Silyen releva des yeux exaspérés vers le plafond de la cabane de Far Carr. Il y avait élu domicile, car l’immensité déserte du domaine avait quelque chose de dérangeant. Il n’avait jamais apprécié être entouré de gens, mais une telle solitude était tout simplement… déroutante sur le long terme. Il laissa son regard courir sur les planches en bois parfaitement ajustées, où il s’amusa à observer les noeuds qu’avaient créé les arbres en grandissant. Il s’était imposé un planning très précis. Il étudiait le carnet tous les matins, notant tout ce qui l’interpelait, puis il descendait dans le parc de Far Carr et mettait en pratique ses connaissances, avec plus ou moins de succès. Il avait failli raser la moitié du manoir en s’exerçant au pouvoir d’attaque et les écuries avaient manqué de disparaître dans le trou qu’il avait creusé en tentant de maîtriser la facette élémentale du Don. Il avait dû passer deux longues heures à calmer les chevaux terrorisés mais n’avait pas perdu son temps pour autant: il avait affiné sa persuasion Douée, pour laquelle il s’était découvert un talent particulier. L’héritage de son père, sans doute.
Il se replongea dans le passage consacré à la localisation d’une personne grâce au Don, où qu’elle se trouve dans le monde. Les images du monde noir lui revinrent soudain en tête: Luke et Coira batifolant dans une chambre Il utilisa le Don pour se recentrer sur lui et chasser ces scènes insoutenables, se répétant qu’il ne devait pas prêter foi à ses peurs. Luke lui avait fait une promesse, il n’avait aucune raison de s’inquiéter. L’éternel sens de l’honneur du jeune homme était pour une fois une bonne chose. Et pourtant, l’Egal restait malade de jalousie. Qui savait ce que Coira avait pu faire ou promettre au roturier dans le monde du Roi Merveilleux? Ils étaient ensemble depuis quasiment deux mois maintenant. Un sentiment de vide commença à le ronger de l’intérieur et la douleur, diffuse, pulsa dans tout son corps, lui donnant la nausée. Le moindre éclat de joie ou de bonheur qu’il percevait à travers le lien lui faisait l’effet d’un coup de poing.

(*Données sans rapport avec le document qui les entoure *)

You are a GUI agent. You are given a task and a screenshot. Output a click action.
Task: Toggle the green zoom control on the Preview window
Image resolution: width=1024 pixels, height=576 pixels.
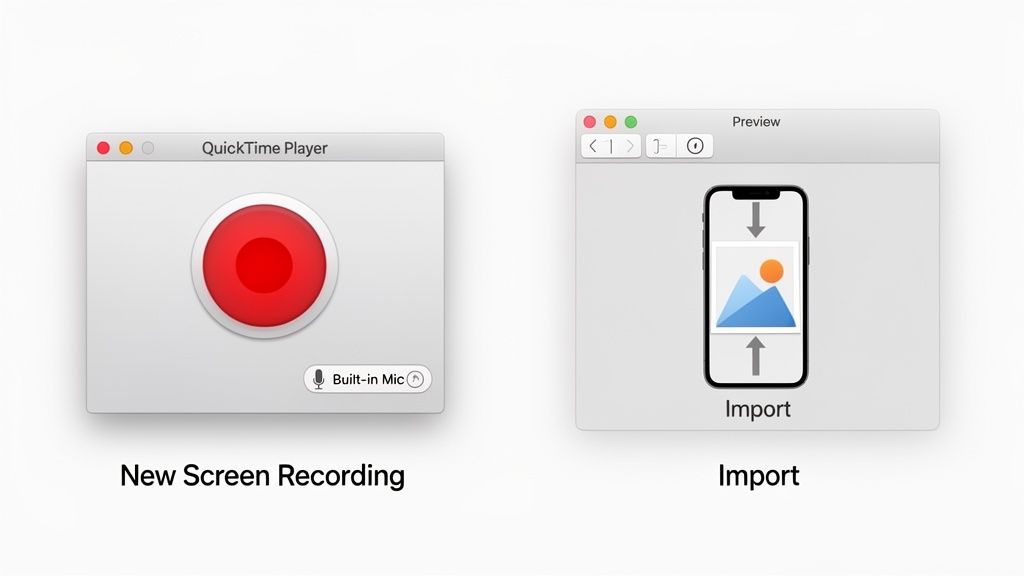[631, 121]
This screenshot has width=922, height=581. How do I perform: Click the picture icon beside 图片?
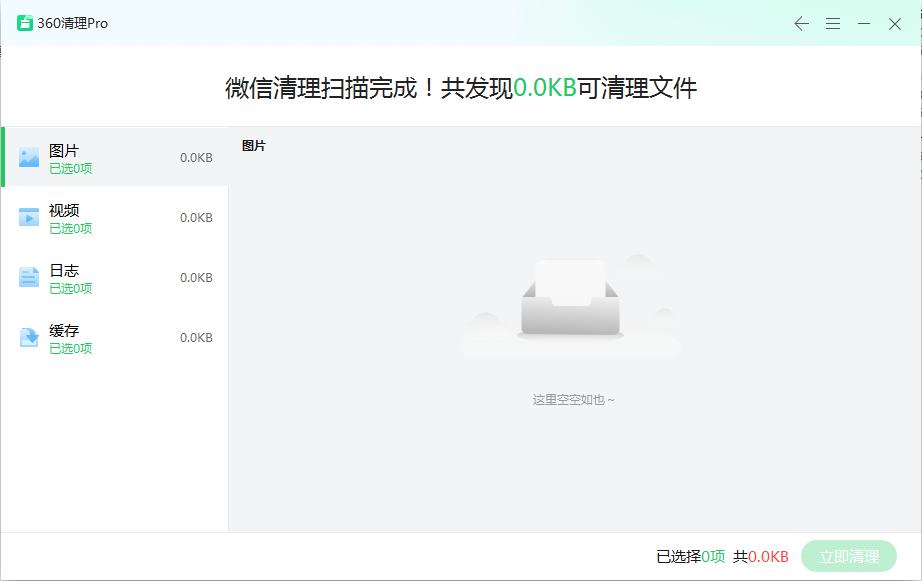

Silyen ne se reconnaissait plus lui-même. Il savait que les sentiments étaient irrationnels, Gavar en avait donné un assez bon exemple tuant Léah puis en défendant férocement sa fille, mais quand même…
Avec effort, il appela à nouveau le Don et l’envoya circuler dans tout son corps, comme une chaude rivière dorée chassant les marasmes de ses pensées noires. Il souffla profondément et entra en transe, arrêtant le flot continu de ses pensées jusqu’à atteindre un état de pleine conscience. Il rouvrit alors les yeux et se replongea dans sa lecture.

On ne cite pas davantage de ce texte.